### Daftar Tugas
1. Jawablah pertanyaan berikut berdasarkan cuplikan halaman tentang sekolah rintisan baru.
(a) Apa yang membuat penulis tidak bisa beranjak dari kelas?
(b) Berapa jarak SMP terdekat sebelumnya?
(c) Puisi siapa yang sedikit dikutip, dan apa judulnya?
2. Salin persis bagian cuplikan halaman tentang sekolah rintisan baru, mulai dari kata "Diantara permenungan mencari" sampai dengan kata "karya Chairil Anwar).".

### Cuplikan Halaman
++++++++++++++++++++
Saya pun tak bisa beranjak dari kelas karena derasnya hujan. Kami berdiri di “titik aman” kami masing-masing dan mulai terbawa efek hipnotik bunyi air hujan. Sayapun mulai merenung, apakah penderitaan seperti ini harus dialami sekolah rintisan baru? Apakah masyarakat terlalu “bernafsu” membuka sekolah rintisan baru sampai melupakan daya dukung agar tidak terjadi seperti ini? Sebegitu panjang dan lamakah proses birokrasi sehingga sekolah ini belum juga mendapatkan bantuan gedung permanent? Salahkah kami guru dan peserta didik yang tidak bisa “sedia payung sebelum hujan”?

Diantara permenungan mencari “kambing hitam”, saya juga berupaya mencari “kambing putih”. Benarkah aspirasi dan usaha masyarakat untuk mendirikan SMP rintisan baru? Mengingat SMP terdekat sebelumnya berjarak belasan kilometer. Benarkah proses birokrasi pengadaan gedung sekolah? Mengingat standar pelayanan publik yang sudah ditetapkan peraturannya. Benarkan kami guru dan murid tidak bisa memprediksi dan memanajemen resiko? Mengingat kami sudah coba apa yang kami bisa, tapi kerja belum selesai (Sedikit mengutip puisi Karawang-Bekasi, karya Chairil Anwar).
++++++++++++++++++++
### Data Tersimpan
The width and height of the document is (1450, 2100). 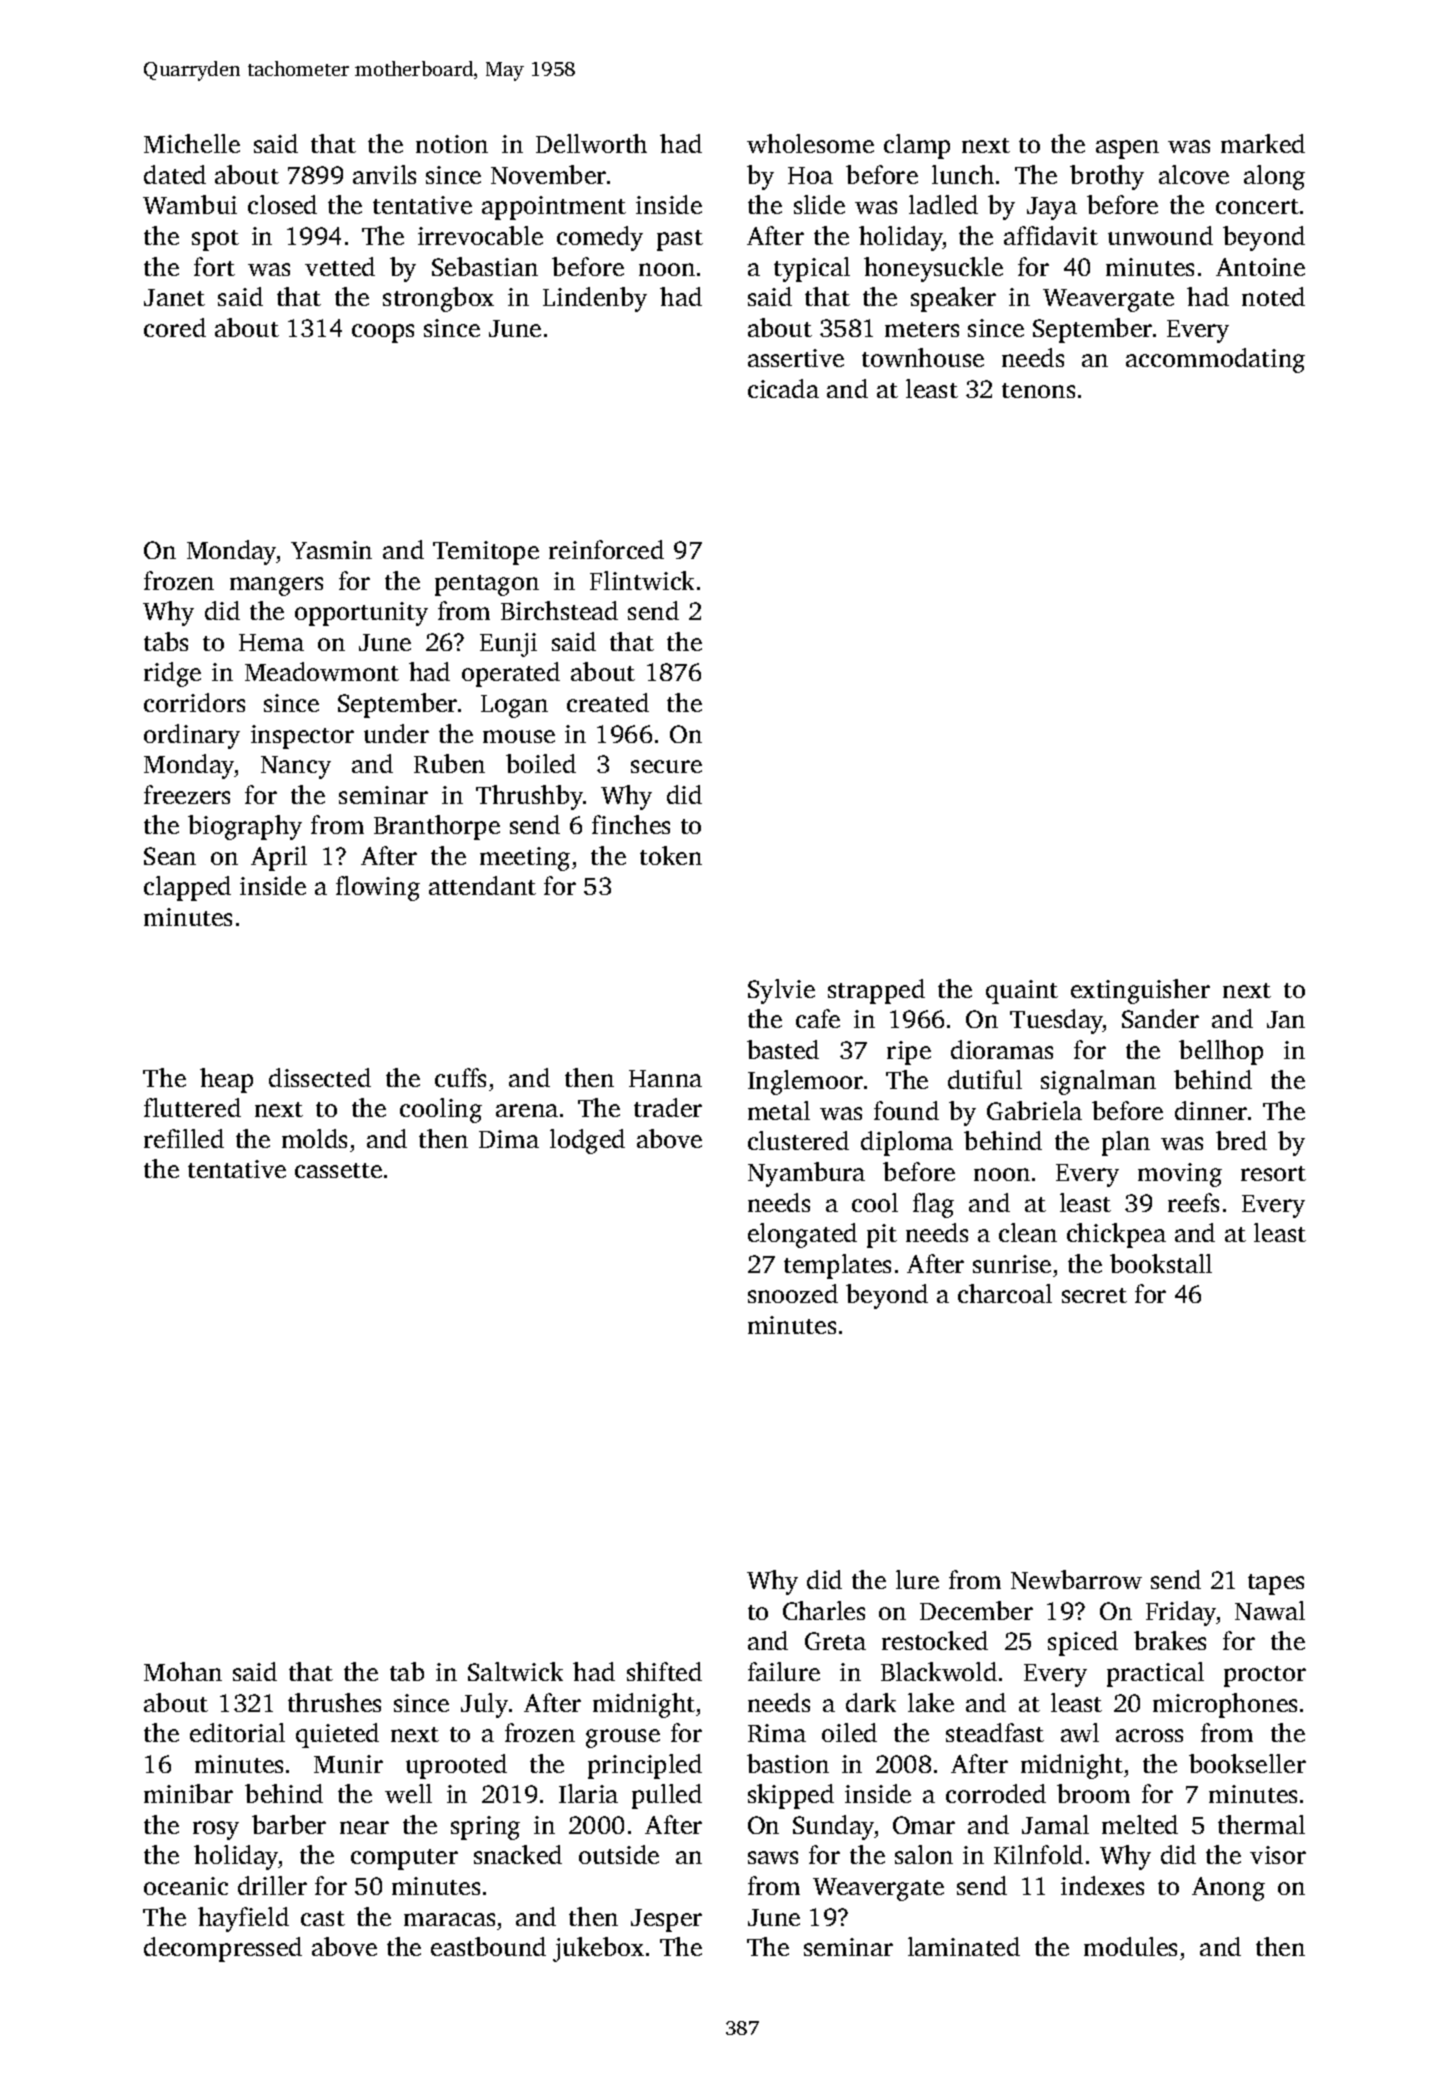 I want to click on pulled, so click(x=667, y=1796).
++++++++++++++++++++
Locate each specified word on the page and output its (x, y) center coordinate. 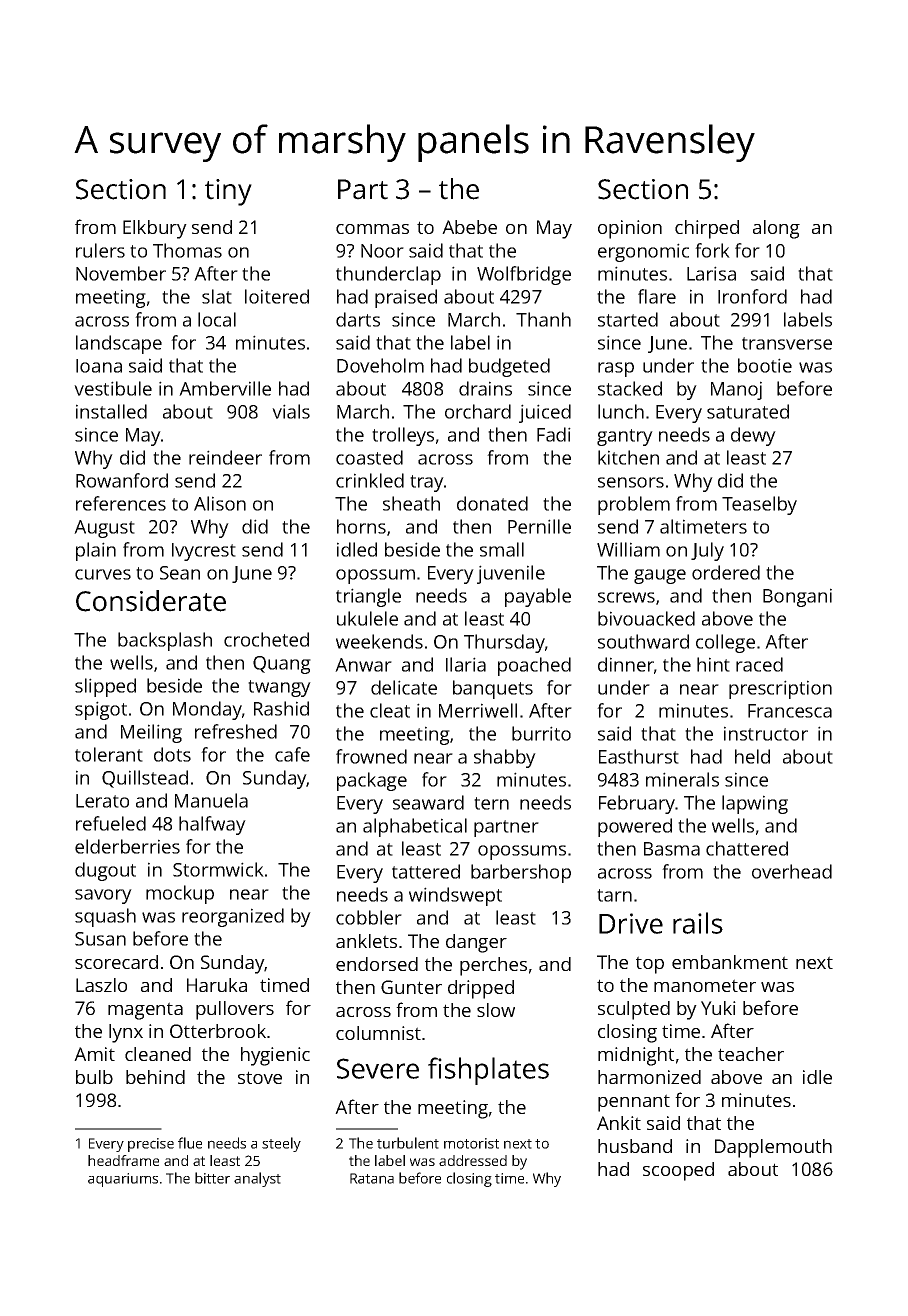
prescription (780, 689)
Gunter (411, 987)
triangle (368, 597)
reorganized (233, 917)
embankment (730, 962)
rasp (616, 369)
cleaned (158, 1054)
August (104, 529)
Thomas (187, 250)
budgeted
++++++++++++++++++++
### Jawaban Tiap Tugas
1.
(a) Derasnya hujan.
(b) Belasan kilometer.
(c) Puisi karya Chairil Anwar yang berjudul Karawang-Bekasi.

2.
Diantara permenungan mencari “kambing hitam”, saya juga berupaya mencari “kambing putih”. Benarkah aspirasi dan usaha masyarakat untuk mendirikan SMP rintisan baru? Mengingat SMP terdekat sebelumnya berjarak belasan kilometer. Benarkah proses birokrasi pengadaan gedung sekolah? Mengingat standar pelayanan publik yang sudah ditetapkan peraturannya. Benarkan kami guru dan murid tidak bisa memprediksi dan memanajemen resiko? Mengingat kami sudah coba apa yang kami bisa, tapi kerja belum selesai (Sedikit mengutip puisi Karawang-Bekasi, karya Chairil Anwar).